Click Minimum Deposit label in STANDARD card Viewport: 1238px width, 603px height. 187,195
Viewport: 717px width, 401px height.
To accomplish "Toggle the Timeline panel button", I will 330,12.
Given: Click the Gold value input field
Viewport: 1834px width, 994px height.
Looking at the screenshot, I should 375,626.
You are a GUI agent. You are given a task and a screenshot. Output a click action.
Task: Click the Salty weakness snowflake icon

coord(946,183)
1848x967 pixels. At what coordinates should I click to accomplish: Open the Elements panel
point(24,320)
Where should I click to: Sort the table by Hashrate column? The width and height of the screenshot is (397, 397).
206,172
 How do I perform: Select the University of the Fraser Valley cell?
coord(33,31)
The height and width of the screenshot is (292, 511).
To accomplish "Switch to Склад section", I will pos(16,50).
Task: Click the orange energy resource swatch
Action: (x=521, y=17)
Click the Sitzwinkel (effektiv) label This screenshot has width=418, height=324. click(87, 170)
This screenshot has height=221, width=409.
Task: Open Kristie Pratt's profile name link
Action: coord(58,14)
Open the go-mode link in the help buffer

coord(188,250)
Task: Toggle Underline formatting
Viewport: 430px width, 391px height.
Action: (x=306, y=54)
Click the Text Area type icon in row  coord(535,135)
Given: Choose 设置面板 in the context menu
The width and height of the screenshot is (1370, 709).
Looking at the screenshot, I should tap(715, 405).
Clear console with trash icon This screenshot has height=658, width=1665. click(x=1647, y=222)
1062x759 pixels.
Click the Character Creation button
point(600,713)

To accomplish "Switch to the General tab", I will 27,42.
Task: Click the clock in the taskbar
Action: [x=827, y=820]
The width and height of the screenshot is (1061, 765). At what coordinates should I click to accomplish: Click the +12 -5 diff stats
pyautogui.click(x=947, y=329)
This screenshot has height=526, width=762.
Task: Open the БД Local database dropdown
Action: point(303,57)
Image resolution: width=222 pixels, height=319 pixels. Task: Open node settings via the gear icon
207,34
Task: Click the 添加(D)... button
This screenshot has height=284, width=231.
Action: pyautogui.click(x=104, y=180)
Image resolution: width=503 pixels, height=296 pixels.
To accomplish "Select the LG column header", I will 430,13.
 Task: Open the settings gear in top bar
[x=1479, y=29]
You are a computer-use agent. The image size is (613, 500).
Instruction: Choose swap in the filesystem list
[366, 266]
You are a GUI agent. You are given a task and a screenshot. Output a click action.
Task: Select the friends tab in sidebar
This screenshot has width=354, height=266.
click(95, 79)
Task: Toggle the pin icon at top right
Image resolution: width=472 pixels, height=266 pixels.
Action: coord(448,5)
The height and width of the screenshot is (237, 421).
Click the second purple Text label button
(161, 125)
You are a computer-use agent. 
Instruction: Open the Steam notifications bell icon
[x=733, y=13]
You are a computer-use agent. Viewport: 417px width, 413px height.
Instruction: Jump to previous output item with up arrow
....................
Using the material above, print every entry exactly as written.

▶ [WRITTEN ANSWER]:
Click Minimum Deposit label in STANDARD card Viewport: 1238px width, 603px height. 187,195
Viewport: 717px width, 401px height.
To accomplish "Toggle the Timeline panel button", I will 330,12.
Given: Click the Gold value input field
Viewport: 1834px width, 994px height.
Looking at the screenshot, I should 375,626.
You are a GUI agent. You are given a task and a screenshot. Output a click action.
Task: Click the Salty weakness snowflake icon

coord(946,183)
1848x967 pixels. At what coordinates should I click to accomplish: Open the Elements panel
point(24,320)
Where should I click to: Sort the table by Hashrate column? The width and height of the screenshot is (397, 397).
206,172
 How do I perform: Select the University of the Fraser Valley cell?
coord(33,31)
The height and width of the screenshot is (292, 511).
To accomplish "Switch to Склад section", I will pos(16,50).
Task: Click the orange energy resource swatch
Action: (x=521, y=17)
Click the Sitzwinkel (effektiv) label This screenshot has width=418, height=324. click(87, 170)
This screenshot has height=221, width=409.
Task: Open Kristie Pratt's profile name link
Action: coord(58,14)
Open the go-mode link in the help buffer

coord(188,250)
Task: Toggle Underline formatting
Viewport: 430px width, 391px height.
Action: (x=306, y=54)
Click the Text Area type icon in row  coord(535,135)
Given: Choose 设置面板 in the context menu
The width and height of the screenshot is (1370, 709).
Looking at the screenshot, I should tap(715, 405).
Clear console with trash icon This screenshot has height=658, width=1665. click(x=1647, y=222)
1062x759 pixels.
Click the Character Creation button
point(600,713)

To accomplish "Switch to the General tab", I will 27,42.
Task: Click the clock in the taskbar
Action: [x=827, y=820]
The width and height of the screenshot is (1061, 765). At what coordinates should I click to accomplish: Click the +12 -5 diff stats
pyautogui.click(x=947, y=329)
This screenshot has height=526, width=762.
Task: Open the БД Local database dropdown
Action: point(303,57)
Image resolution: width=222 pixels, height=319 pixels. Task: Open node settings via the gear icon
207,34
Task: Click the 添加(D)... button
This screenshot has height=284, width=231.
Action: pyautogui.click(x=104, y=180)
Image resolution: width=503 pixels, height=296 pixels.
To accomplish "Select the LG column header", I will 430,13.
 Task: Open the settings gear in top bar
[x=1479, y=29]
You are a computer-use agent. The image size is (613, 500).
Instruction: Choose swap in the filesystem list
[366, 266]
You are a GUI agent. You are given a task and a screenshot. Output a click action.
Task: Select the friends tab in sidebar
This screenshot has width=354, height=266.
click(95, 79)
Task: Toggle the pin icon at top right
Image resolution: width=472 pixels, height=266 pixels.
Action: coord(448,5)
The height and width of the screenshot is (237, 421).
Click the second purple Text label button
(161, 125)
You are a computer-use agent. 
Instruction: Open the Steam notifications bell icon
[x=733, y=13]
You are a computer-use agent. Viewport: 417px width, 413px height.
Instruction: Jump to previous output item with up arrow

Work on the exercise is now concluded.